China Concord to invest $1B in Venezuelan oilfields amid US sanctions

adminAugust 22, 2025

China Concord Resources Corp (CCRC) is developing two oilfields in Venezuela with investment plans exceeding $1 billion and ramping up crude production to 60,000 barrels per day (bpd) by the end of 2026, an executive directly involved said to Reuters.

The investment is one of the few made by a private Chinese company in the OPEC nation, where the government of President Nicolas Maduro has been hobbled by international sanctions that prevent foreign capital from flowing in to help rebuild its crumbling oil sector.

The investment and production goals are being reported for the first time.

Beijing’s energy ties with Caracas

China has long been a significant ally of Maduro and his predecessor, Hugo Chavez, and today purchases more than 90% of Venezuela’s oil exports.

Before the United States implemented energy sanctions in 2019, the Chinese state oil corporation CNPC was one of Venezuela’s top international investors and a major lender.

According to the CEO, CCRC initiated talks in early 2023 about its participation in the Lago Cinco and Lagunillas Lago oilfields and inked a 20-year production sharing arrangement in May 2024.

The contract model, developed under Venezuela’s 2020 Anti-Blockade Law, permits foreign investors to operate fields in exchange for a portion of the production.

Reopening Lake Maracaibo fields

The oilfields in Lake Maracaibo, Venezuela’s second-largest producing area, are among a cluster of blocks for which PDVSA has in the past sought partners.

According to Reuters, PDVSA documents cited by the news agency say most potential partners have little or no experience producing oil.

The executive said that 60 Chinese experts and a drill rig were sent to Venezuela by CCRC, which has no experience in oil drilling, in September 2024 to reopen some 100 wells.

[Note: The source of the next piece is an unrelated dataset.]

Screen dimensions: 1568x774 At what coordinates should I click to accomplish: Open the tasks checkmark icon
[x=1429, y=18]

After years of decline associated with a lack of investment and technical expertise, production has increased to approximately 12,000 bpd.

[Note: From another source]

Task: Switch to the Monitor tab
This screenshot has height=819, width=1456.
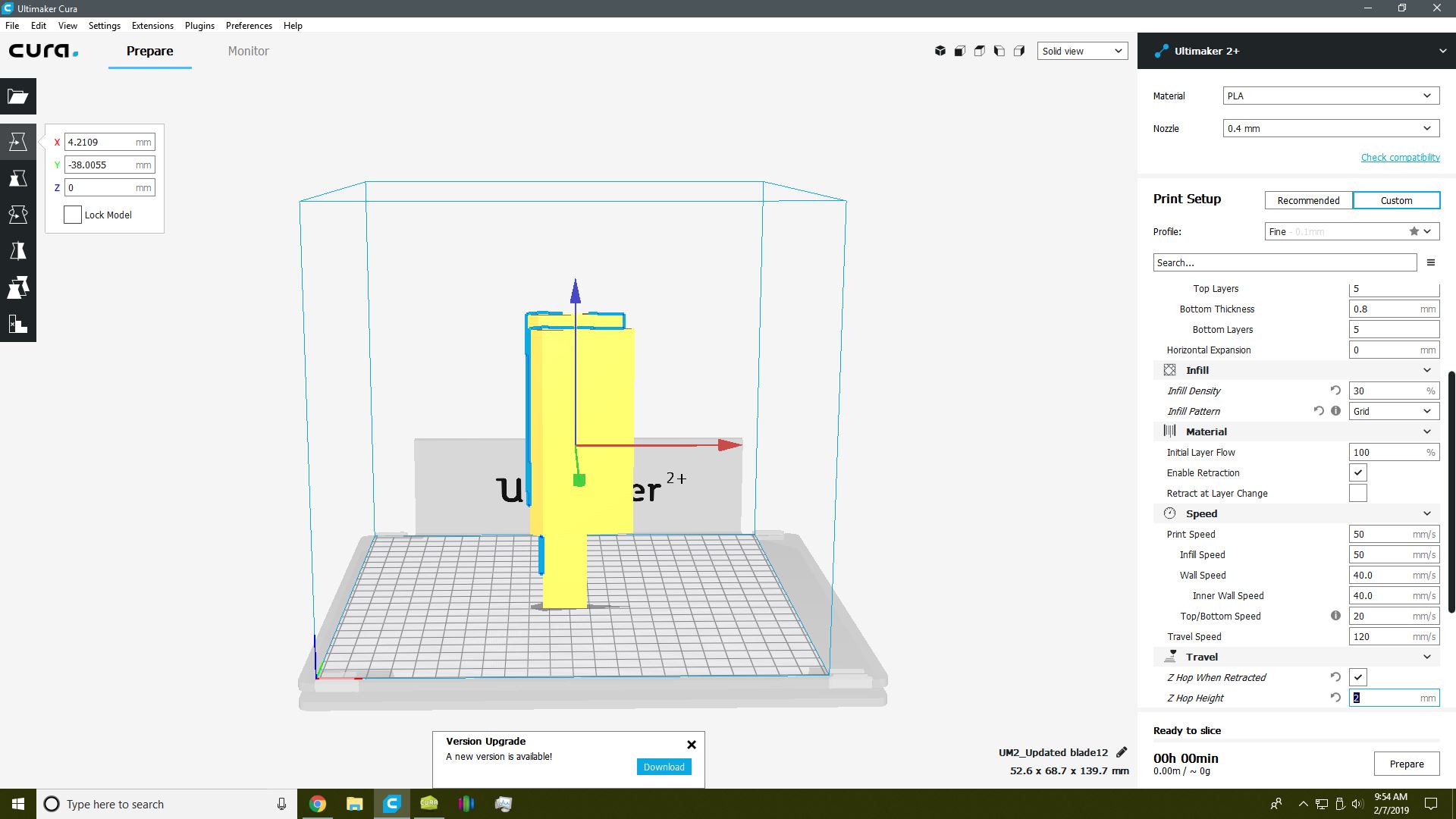Action: tap(247, 51)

The company also intends to drill 500 wells there and increase production to 60,000 bpd by the end of 2026. PDVSA will take the light crude from the fields, while the heavier crude will go to China.

Opportunities for smaller players

“Because of the US sanctions on Venezuela’s oil sector, no big-name companies would dare operate there, handing opportunities to small companies like Concord,” according to the CEO.

PDVSA has stabilised national oil output at roughly 1 million bpd, aided in part by US permits that allow some foreign partners to operate and export.

Since sanctions were imposed in 2019, Chinese state oil companies have generally stopped buying Venezuelan petroleum directly, though independent refiners continue to do so through traders.

Venezuela is currently heading to a fresh cycle of hyperinflation and escalating tensions with the United States, as President Donald Trump intensifies efforts to combat Latin American drug cartels by increasing surveillance near Venezuelan seas.

The circumstance makes it more difficult for Venezuela to raise funds in most international markets.

Despite the rising tensions, in late July, the US Treasury Department gave Chevron a new license to operate in the sanctioned South American country and export its crude, reversing the tougher regulations imposed earlier this year by the Trump administration.

The first two shipments of Venezuelan oil exported by Chevron Corp (CVX.N) since getting a renewed US license last month have left for the United States, according to vessel monitoring data released on August 15.